Ce sont là pourtant de fàcheux discours. L'homme n'est pas ce malade désespéré qui ne peut être sauvé que par une crise violente; il est faible seulement, il a besoin qu'on soutienne ses forces et non pas qu'on les abatte. Pascal humiliait son génie sans l'étouffer, mais dans un esprit moins énergique la pensée trop comprimée pourrait perdre enfin tout son ressort. Parti de principes extrêmes, Pascal est toujours extrême; il est fait pour agir sur les esprits les plus fougueux et les plus intraitables, sur ceux qui sont plus attirés que repoussés par un sentiment dur ou une conséquence bizarre, et qui ont moins besoin d'être persuadés que surpris et confondus. >>

Le Commentaire est précédé d'une Etude sur les Pensées de Pascal qui est à elle seule un travail très-remarquable. Nous avons surtout été frappés de la comparaison que l'auteur établit entre

l'influence de Pascal et celle de Bossuet. Nos lecteurs nous sauront gré de leur faire connaître ce morceau.

« Les Pensées ont traversé le siècle presque sans retentissement, comprises plutôt par quelques esprits d'élite que par la foule; Bossuet, au contraire, admiré et obéi de tous, salué par ses contemporains du nom de Père de l'Eglise a réglé souverainement la croyance des peuples pendant tout le règne du grand roi. Mais les temps sont bien changés, et peut-être que Pascal reprend aujourd'hui l'avantage. La foi était alors l'état commun des esprits, aujourd'hui c'est le doute.

::::

■ Consignes ■
A) D'après l'extrait sur Pascal, de quel nom les contemporains de Bossuet l'ont-ils salué ?
B) Reproduisez tel quel le passage de l'extrait sur Pascal qui commence aux mots « Le Commentaire est » et s'arrête après « c'est le doute. ».

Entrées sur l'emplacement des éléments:
::::

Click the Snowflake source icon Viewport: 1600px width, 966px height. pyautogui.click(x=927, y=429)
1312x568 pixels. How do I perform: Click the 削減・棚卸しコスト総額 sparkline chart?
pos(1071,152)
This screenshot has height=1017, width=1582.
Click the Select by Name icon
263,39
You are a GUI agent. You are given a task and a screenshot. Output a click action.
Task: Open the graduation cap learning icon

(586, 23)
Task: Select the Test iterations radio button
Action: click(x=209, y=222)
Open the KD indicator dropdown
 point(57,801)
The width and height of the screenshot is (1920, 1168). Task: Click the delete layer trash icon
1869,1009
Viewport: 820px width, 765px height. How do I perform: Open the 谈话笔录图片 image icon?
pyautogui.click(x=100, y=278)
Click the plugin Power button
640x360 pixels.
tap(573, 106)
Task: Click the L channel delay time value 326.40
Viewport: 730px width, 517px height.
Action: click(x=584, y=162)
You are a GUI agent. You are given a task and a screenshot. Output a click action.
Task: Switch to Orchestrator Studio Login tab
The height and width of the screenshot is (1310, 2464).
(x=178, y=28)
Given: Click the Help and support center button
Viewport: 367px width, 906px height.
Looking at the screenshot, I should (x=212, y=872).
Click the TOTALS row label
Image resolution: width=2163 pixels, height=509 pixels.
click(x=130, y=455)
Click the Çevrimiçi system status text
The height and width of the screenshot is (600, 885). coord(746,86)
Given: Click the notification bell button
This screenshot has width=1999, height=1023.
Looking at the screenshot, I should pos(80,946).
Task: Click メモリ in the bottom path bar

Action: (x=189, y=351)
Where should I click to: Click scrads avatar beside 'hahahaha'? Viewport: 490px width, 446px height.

::::

■ Résultats ■
A) Du nom de Père de l'Eglise.

B)
Le Commentaire est précédé d'une Etude sur les Pensées de Pascal qui est à elle seule un travail très-remarquable. Nous avons surtout été frappés de la comparaison que l'auteur établit entre

l'influence de Pascal et celle de Bossuet. Nos lecteurs nous sauront gré de leur faire connaître ce morceau.

« Les Pensées ont traversé le siècle presque sans retentissement, comprises plutôt par quelques esprits d'élite que par la foule; Bossuet, au contraire, admiré et obéi de tous, salué par ses contemporains du nom de Père de l'Eglise a réglé souverainement la croyance des peuples pendant tout le règne du grand roi. Mais les temps sont bien changés, et peut-être que Pascal reprend aujourd'hui l'avantage. La foi était alors l'état commun des esprits, aujourd'hui c'est le doute.